Each Top 16 group included one team from each pool. The draw was conducted under the following restrictions:
1. No more than two teams from the same Regular Season group could be placed in the same Top 16 group.
2. No more than two teams from the same country could be placed in the same Top 16 group.
3. If there was a conflict between these two restrictions, (1) would receive priority.

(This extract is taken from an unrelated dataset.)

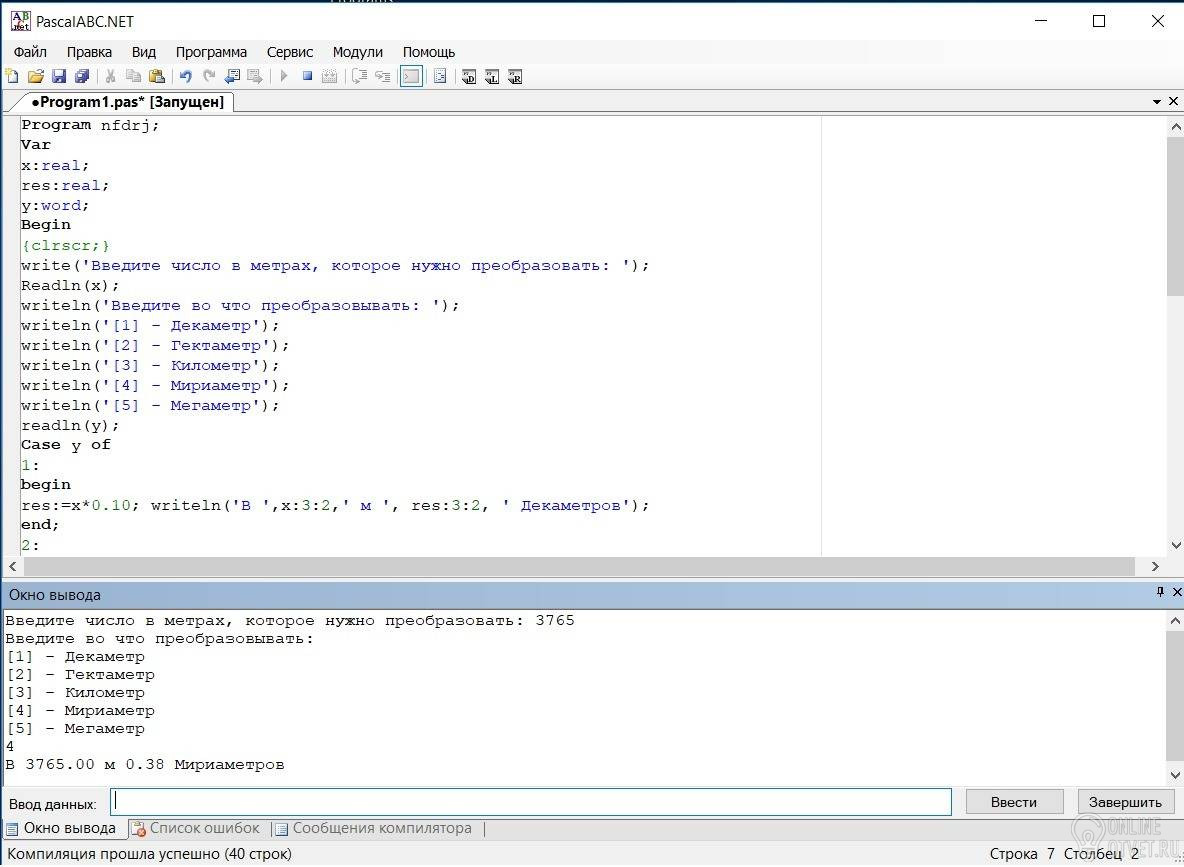Open the document tab list dropdown arrow

point(1156,102)
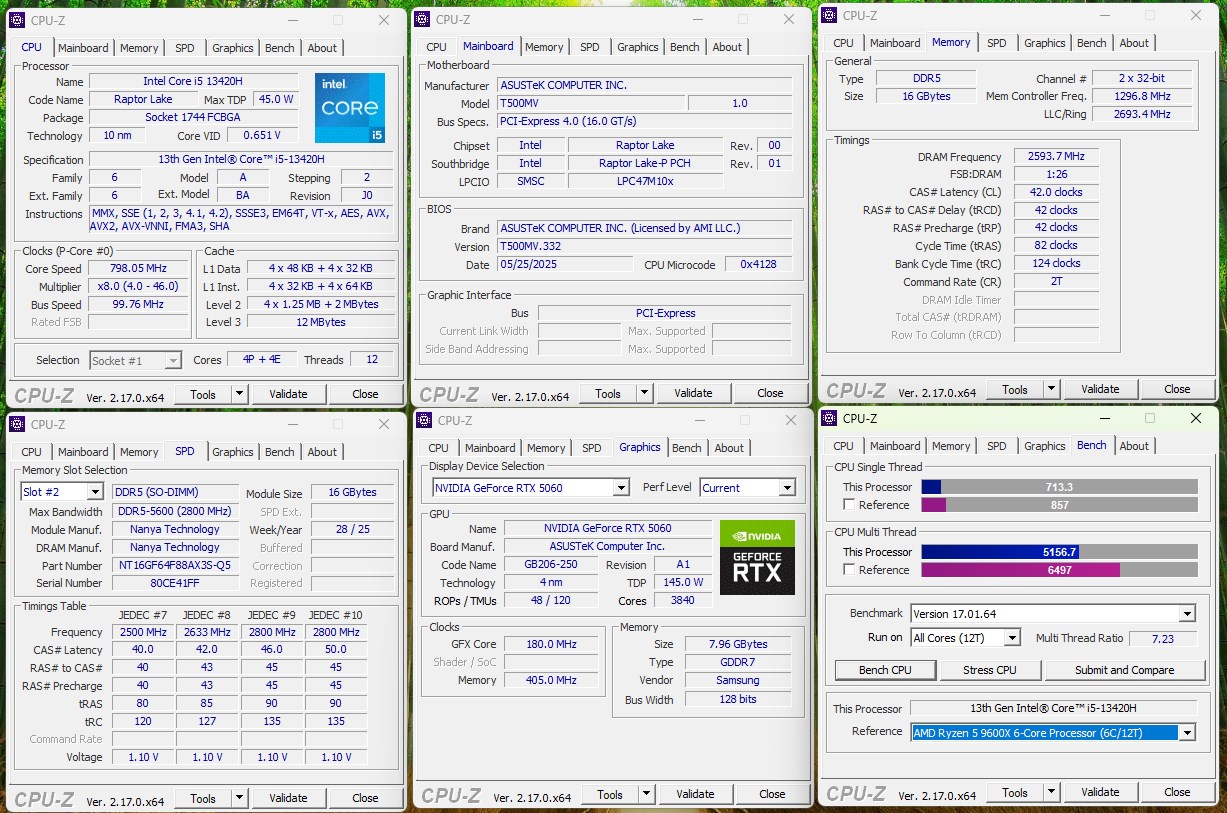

Another draw was held to determine the order of fixtures. In the case of two teams from the same city in the Top 16 (Panathinaikos and Olympiacos, Efes Pilsen and Ülker) they were scheduled so that every week, only one team would be at home.

Key to colors
|  | Top two places in each group advanced to quarterfinals |

=== Group D ===

|  | Team | Pld | W | L | PF | PA | Diff |
|---|---|---|---|---|---|---|---|
| 1. | ESP Winterthur FC Barcelona | 6 | 5 | 1 | 448 | 434 | +14 |
| 2. | GRE Olympiacos | 6 | 4 | 2 | 490 | 450 | +40 |
| 3. | ESP Unicaja Málaga | 6 | 3 | 3 | 447 | 435 | +12 |
| 4. | LIT Žalgiris | 6 | 0 | 6 | 425 | 491 | −66 |

=== Group E ===

|  | Team | Pld | W | L | PF | PA | Diff |
|---|---|---|---|---|---|---|---|
| 1. | ISR Maccabi Elite | 6 | 5 | 1 | 491 | 448 | +43 |
| 2. | ESP Real Madrid | 6 | 4 | 2 | 446 | 412 | +34 |
| 3. | ITA Climamio Bologna | 6 | 2 | 4 | 469 | 477 | −8 |
| 4. | TUR Ülker | 6 | 1 | 5 | 415 | 484 | −69 |

=== Group F ===

|  | Team | Pld | W | L | PF | PA | Diff |
|---|---|---|---|---|---|---|---|
| 1. | RUS CSKA Moscow | 6 | 5 | 1 | 441 | 391 | +50 |
| 2. | ESP Tau Cerámica | 6 | 4 | 2 | 453 | 422 | +31 |
| 3. | LIT Lietuvos Rytas | 6 | 3 | 3 | 422 | 427 | −5 |
| 4. | GER CHP Bamberg | 6 | 0 | 6 | 374 | 450 | −76 |

=== Group G ===

|  | Team | Pld | W | L | PF | PA | Diff |
|---|---|---|---|---|---|---|---|
| 1. | GRE Panathinaikos | 6 | 3 | 3 | 447 | 419 | +28 |
| 2. | TUR Efes Pilsen | 6 | 3 | 3 | 446 | 447 | −1 |
| 3. | ITA Benetton Treviso | 6 | 3 | 3 | 476 | 488 | −12 |
| 4. | CRO Cibona VIP | 6 | 3 | 3 | 458 | 473 | −15 |

== Quarterfinals ==
Each quarterfinal was a best-of-three series between a first-place team in the Top 16 and a second-place team from a different group, with the first-place team receiving home advantage.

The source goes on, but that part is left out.